Rather than going into too much the implications of that, let’s jump straight to looking at the Tool Tips.

From the top operator first, the Clustered Index Scan:

We can see here that the actual and estimated number of rows are both the same. Good so far.

Now to look at the bottom operator, the index scan on the Person table:

Now we can see that the estimated and actual number of rows are the same again, but also the estimated and actual number of executions are the same – 1 in both cases.

So we have the query with the table variable generating an execution plan that results in nearly 20,000 seeks against an index vs. the query with a temp table generating 1 scan against the same index. In general seeks are quicker than scans, but probably not 20,000 times quicker, even with the effort of the Hashing part of the operation. To quantify the difference we can look at the output from the STATISTICS IO command for each query:

Table variable:

Table ‘Person’. Scan count 0, logical reads 59916, physical reads 0, read-ahead reads 0, lob logical reads 0, lob physical reads 0, lob read-ahead reads 0.
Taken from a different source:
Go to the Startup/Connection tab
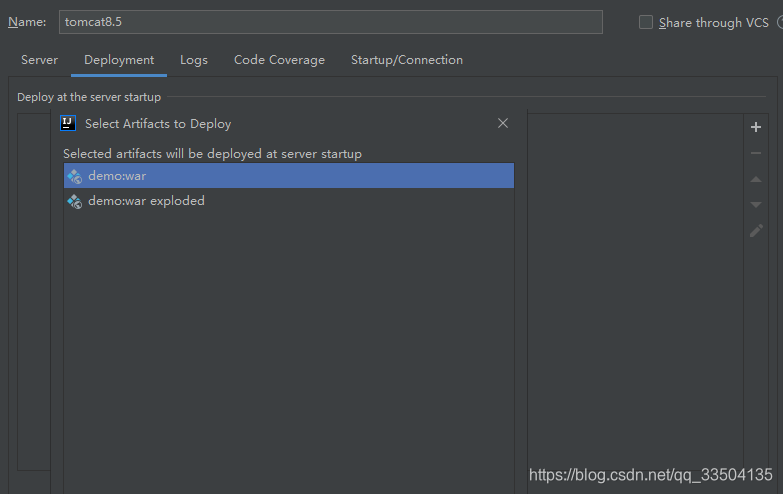The width and height of the screenshot is (783, 494). click(x=406, y=60)
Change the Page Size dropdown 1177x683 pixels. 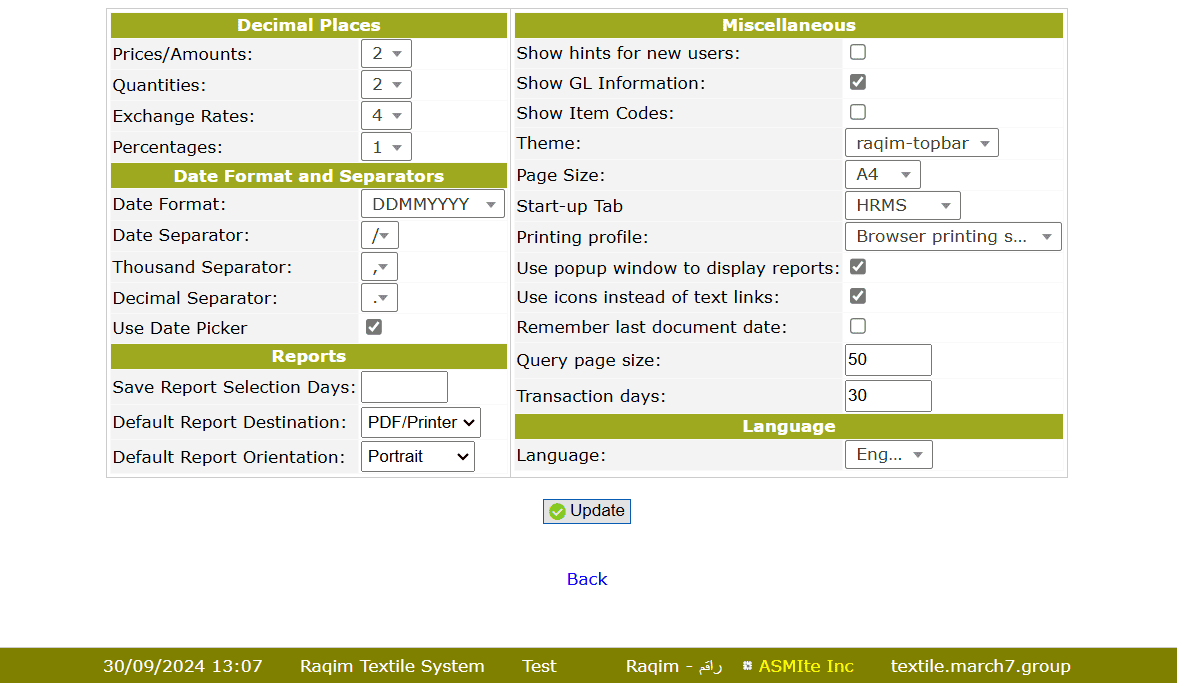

Table ‘#B182BEEB’. Scan count 1, logical reads 35, physical reads 0, read-ahead reads 0, lob logical reads 0, lob physical reads 0, lob read-ahead reads 0.

 SQL Server Execution Times:

   CPU time = 47 ms,  elapsed time = 39 ms.

Temp table:

Table ‘Workfile’. Scan count 0, logical reads 0, physical reads 0, read-ahead reads 0, lob logical reads 0, lob physical reads 0, lob read-ahead reads 0.

Table ‘Worktable’. Scan count 0, logical reads 0, physical reads 0, read-ahead reads 0, lob logical reads 0, lob physical reads 0, lob read-ahead reads 0.

Table ‘Person’. Scan count 1, logical reads 67, physical reads 0, read-ahead reads 0, lob logical reads 0, lob physical reads 0, lob read-ahead reads 0.

Table ‘#BusinessEntityId___________________________________________________________________________________________________00000000013D’. Scan count 1, logical reads 35, physical reads 0, read-ahead reads 0, lob logical reads 0, lob physical reads 0, lob read-ahead reads 0.

 SQL Server Execution Times:

   CPU time = 15 ms,  elapsed time = 13 ms.

The output from the temp table query looks more complicated as it mentions a Workfile and Worktable that don’t get used, but it’s easy enough to see that Temp Table runs 3-4 times quicker, and more significantly generates only about 100 logical reads as opposed to about 60,000 for the table variable query. That’s a VERY big difference.

So like I said at the top, if you’re thinking about using a table variable, think twice, it might not be what you want to do.